SUPPLIED RECORDS -
____________________
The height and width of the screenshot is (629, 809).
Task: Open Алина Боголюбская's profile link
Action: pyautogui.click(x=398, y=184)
____________________
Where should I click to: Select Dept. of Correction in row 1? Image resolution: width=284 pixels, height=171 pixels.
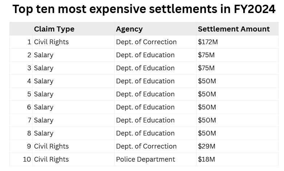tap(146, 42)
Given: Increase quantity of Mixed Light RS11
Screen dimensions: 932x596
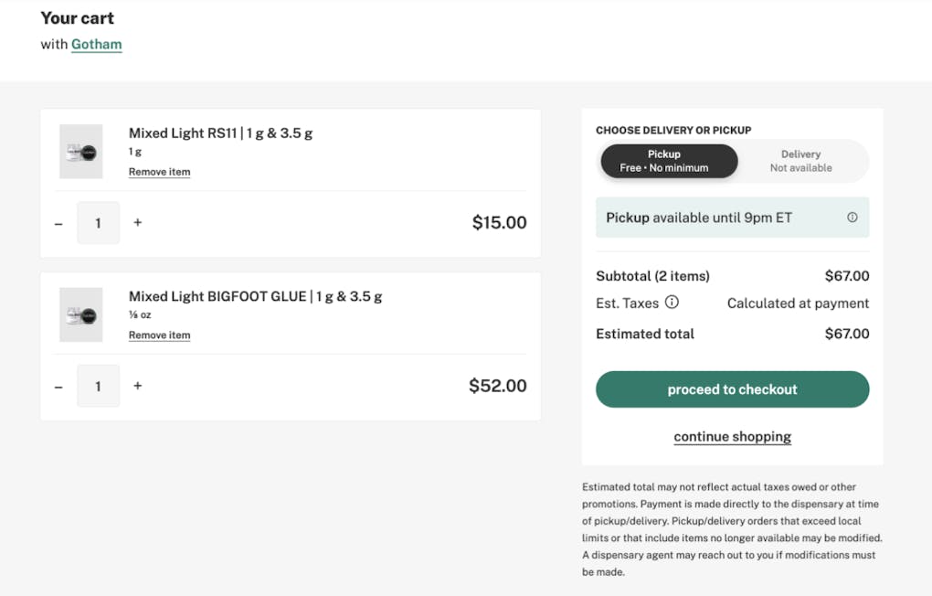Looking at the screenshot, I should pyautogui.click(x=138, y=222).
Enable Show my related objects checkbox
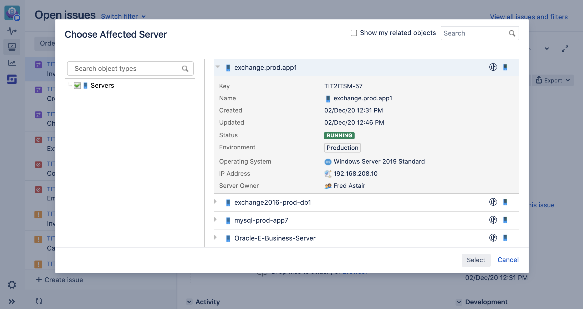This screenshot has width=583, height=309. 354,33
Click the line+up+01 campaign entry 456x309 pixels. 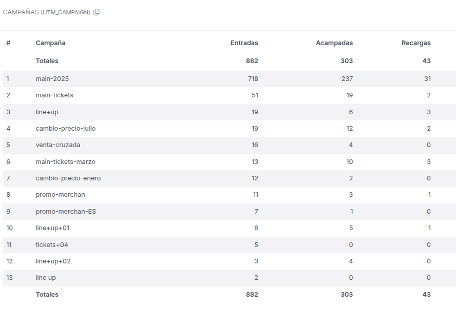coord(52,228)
____________________
WORK INSTRUCTIONS - Write out the lines from the line with "The height and" to the line with "Action: pyautogui.click(x=398, y=184)", swapping "profile link" for "profile page" and changing nothing else.

ANSWER TO THIS PROBLEM -
The height and width of the screenshot is (629, 809).
Task: Open Алина Боголюбская's profile page
Action: pyautogui.click(x=398, y=184)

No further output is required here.